Jobless rate drops to 7.4%, USA

The American economy added 162,000 jobs in July, bringing the jobless rate down to 7.4%. In July 2012, 8.2% of U.S. adults were jobless.

Economists were largely disappointed with yesterday’s figures.

A good chunk of these new jobs came from the food services and retail sectors, which tend to have lower wages.

According to the US Labor Department, yesterday’s 7.4% jobless rate was the lowest since December 2008.

Economists had expected an increase in jobs of at least 180,000. Over the last twelve months, an average of 189,000 new jobs have been created in the USA monthly.

There is now concern that perhaps the pace of America’s economic recovery is losing steam. For the first time in nine months average hourly earnings have fallen.

The Wall Street Journal quoted Jim O’Sullivan, head US Economist at High Frequency Economics, who said “The trend in employment growth still looks more than strong enough to keep unemployment trending down.”

Long-term jobless rate unchanged

In July, the number of long-term unemployed stood little changed at 4.2 million. “Long term unemployed” refers to people who have been out of work for at least 27 weeks. According to the Labor Department: “The number of long-term unemployed has declined by 921,000 over the past year.”

Most economic analysts describe America’s economic growth over the last 12 month’s as “tepid” or “anemic”. That is why the Federal Reserve decided this week to carry on with the bond-buying program of $85 billion-a-month.

During the first six months of 2013, the US economy grew by an annualized rate of just 1.4%.

The Fed is expected to continue its bond-buying program until the number of jobless starts falling more steeply. Its current policy of keeping interest rates extremely low and pumping money into the economy is expected to boost investment and the creation of new jobs.

Below are some highlighted data from the Labor Department regarding the month of July 2013:

  • Non-farm payroll employment rose by 162,000
  • The retail trade added 47,000 new jobs (352,000 in 12 months)
  • The wholesale trade added 14,000 new jobs (83,000 in 12 months)
  • Financial activities employment rose by 15,000 (120,000 over 12 months)
  • Food services and drinking places added 38,000 new jobs (381,000 over 12 months)
  • Employment in professional and business services rose by 36,000
  • Manufacturing employment remained the same, as it has done over the last year
  • Non-farm employment grew by an average of 189,000 per month over the last 12 months
  • Employment in health care did not change significantly in July. During the first seven months of this year, health care has added 16,000 new jobs per month, compared to 27,000 during the same period last year
  • Mining, logging, construction, transportation, warehousing and government saw little change regarding employment in July
  • Average hourly earnings for all private non-farm employees fell 2 cents in July, to $23.98
  • The average working week dropped by 0.1 hour in July to 34.4 hours. In manufacturing it dropped by 0.2 hour to 40.6 hours

In an interview with Bloomberg, Gennadiy Goldberg, from TD Securities Inc., New York, expressed concern at the American labor market’s loss of momentum. “Earnings were a bit disappointing. Consumers really need to see wage growth to help accelerate their spending.”
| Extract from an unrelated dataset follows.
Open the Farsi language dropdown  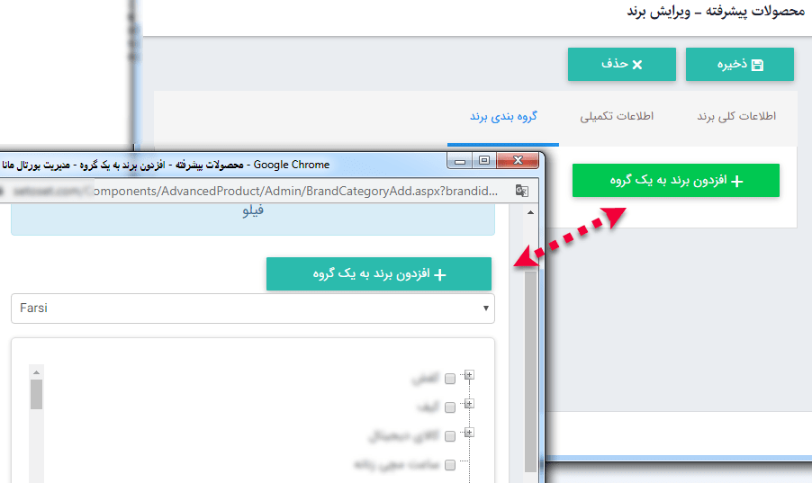coord(252,309)
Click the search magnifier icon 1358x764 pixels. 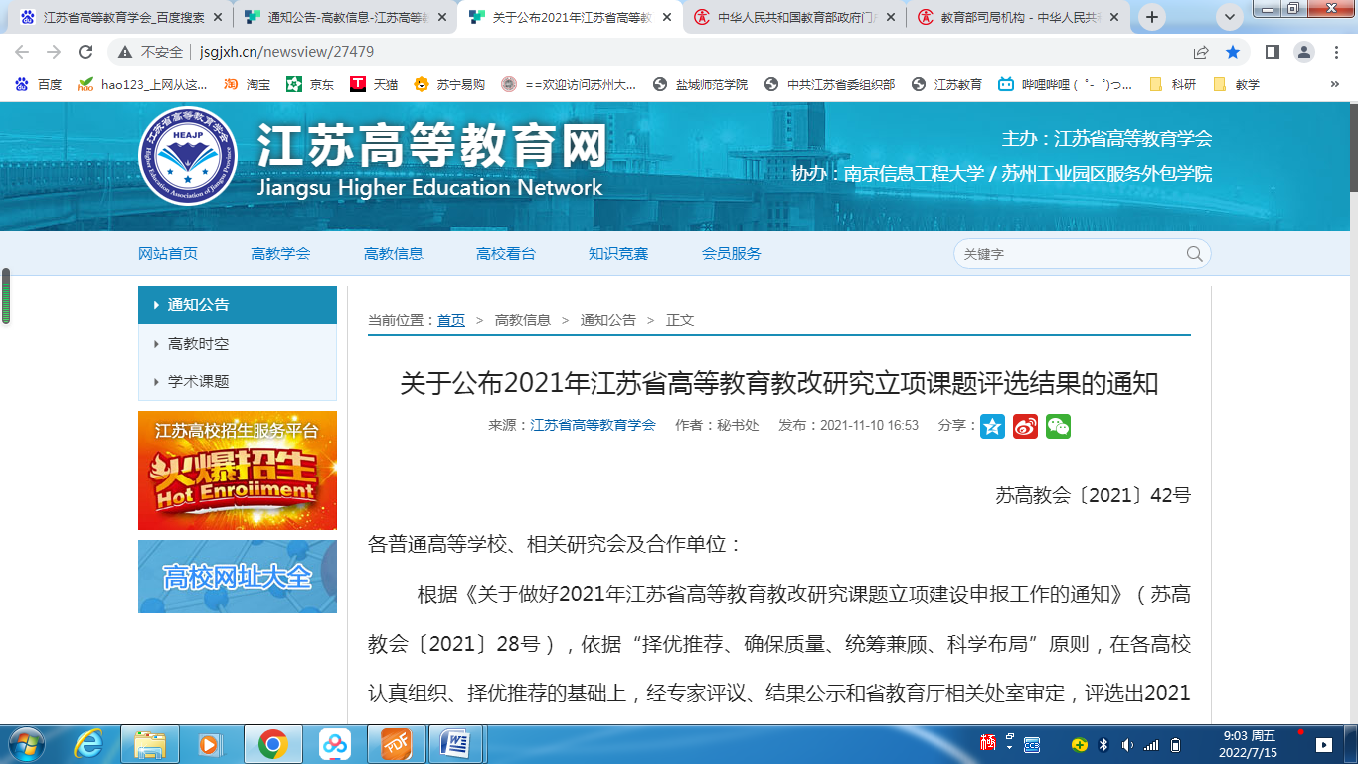(1194, 254)
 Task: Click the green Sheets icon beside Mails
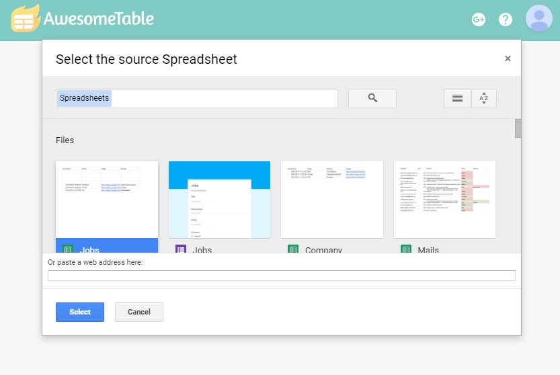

Of the 162,000 jobs created last month, 117,000 were female workers.

Regarding the unemployment numbers, Labor Secretary Tom Perez made the following statement:

“Today’s report shows that our economy continues to improve, modestly but steadily. The unemployment rate inched downward to 7.4 percent, the 11th straight month under 8 percent and the lowest level in more than four and a half years, since December 2008. The private sector added 161,000 new jobs in July, marking the 41st straight month of private-sector job growth and a total of 7.3 million new private-sector jobs added over that time period.

“This report is good news, and the economic turnaround over the past four years has been unmistakable. More Americans are finding work, but we can and must do more to pick up the pace of this recovery. So President Obama has offered specific proposals that will jumpstart job growth and foster a growing economy powered by a rising, thriving middle class. The president wants to rebuild our infrastructure, invest in manufacturing innovation, create incentives for clean energy and increase U.S. exports. He has also proposed strengthening our community colleges, linking them more directly to the business community, so that workers have the skills and training to succeed in new jobs.

“Congress should join the president in a ‘common-sense caucus’ so that government contributes to a growing economy. For too long, Congress has been single-mindedly focused on an austerity agenda that has kept us in an economic straitjacket. It’s time for a grand bargain for middle-class jobs.

“My job as secretary of labor is to safeguard and expand opportunity for everyone willing to work for it. I look forward to working with the president and Congress in the coming months and years toward that goal.”